Outre la nécessité d’une annulation des dettes souveraines extérieures, les banques centrales des pays riches devraient étendre aux pays africains les facilités qu’elles ont octroyées aux banques centrales de certains pays émergents (ou une formule équivalente via le FMI). Cela permettrait aux pays africains d’assurer leurs importations essentielles, de stabiliser la valeur externe de leurs monnaies et d’avoir plus de marge de manœuvre sur les plans monétaire et fiscal.

En contrepartie, les pays africains devraient fournir des garanties de transparence et de bonne gestion et se résoudre à faire ce qu’ils auraient toujours dû faire : mobiliser leurs ressources locales.

Pouvez-vous revenir sur les défis de l’après-Covid ?   

La pandémie confirme avec force les diagnostics qui ont été faits depuis plusieurs décennies, au sujet de l’évolution du continent africain qui doit reconquérir sa souveraineté économique et monétaire. A court et moyen termes, l’endettement extérieur des pays africains pèsera comme une épée de Damoclès. L’endettement des ménages et des entreprises, quoiqu’on en parle très peu, sera aussi un défi majeur. Pour le réduire, les Etats devront faire plus de déficit, ce qui va accroître les niveaux d’endettement public. Si les Etats ne font rien, et que le secteur privé se désendette tout seul, les économies vont peiner à se relever. Des politiques monétaires et budgétaires vigoureuses orientées vers la mobilisation des ressources locales seraient appropriées. Mais les pays africains qui ont contracté des prêts d’urgence auprès du FMI pour faire face à la pandémie, lui ont promis de revenir à ‘’ l’orthodoxie’’ en 2022.

Les temps à venir s’annoncent difficiles pour le continent. Les pays qui souhaitent tirer leur épingle du jeu devront faire preuve d’audace et d’imagination. La solidarité panafricaine, bien souvent introuvable, pourrait faciliter une sortie de crise plus ambitieuse.

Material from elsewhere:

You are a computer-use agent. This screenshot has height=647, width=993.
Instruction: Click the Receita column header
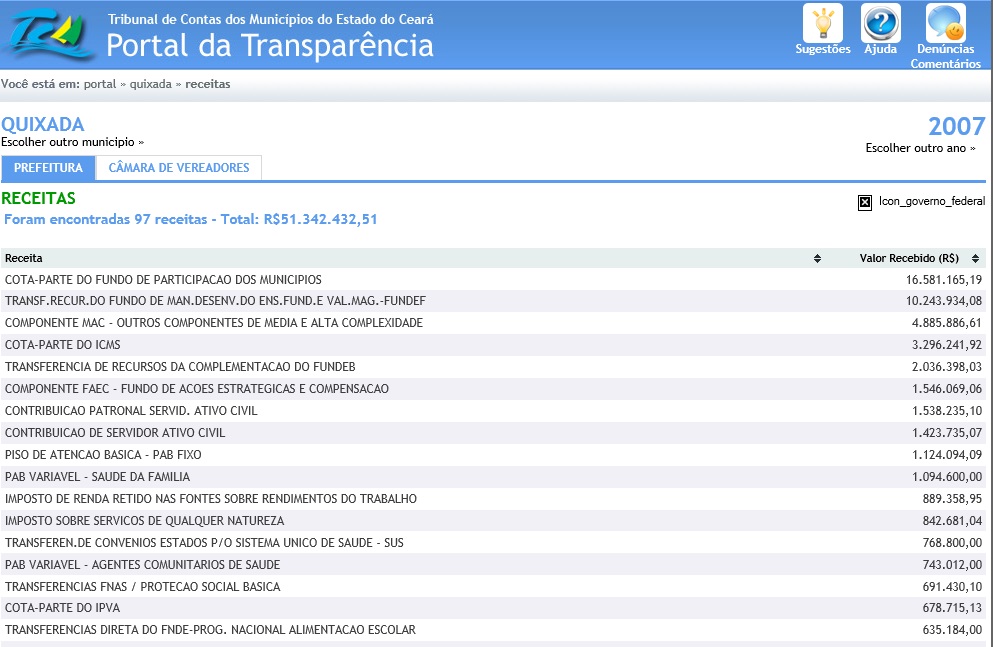click(24, 258)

Dans le cas du Sénégal, l’exploitation prochaine du pétrole et du gaz comporte des défis et des opportunités. Le trio hydrocarbures-franc CFA-libéralisation commerciale risque de désarticuler l’économie sénégalaise, de la désindustrialiser davantage et de la rendre plus instable. Pour que les hydrocarbures aient un rôle bénéfique, le Sénégal doit avoir une autonomie sur la gestion de la valeur externe de sa monnaie. Ce qui n’est possible que s’il se dote d’une monnaie nationale. Autrement, il faut craindre que son économie ne se transforme en une sorte de République du Congo.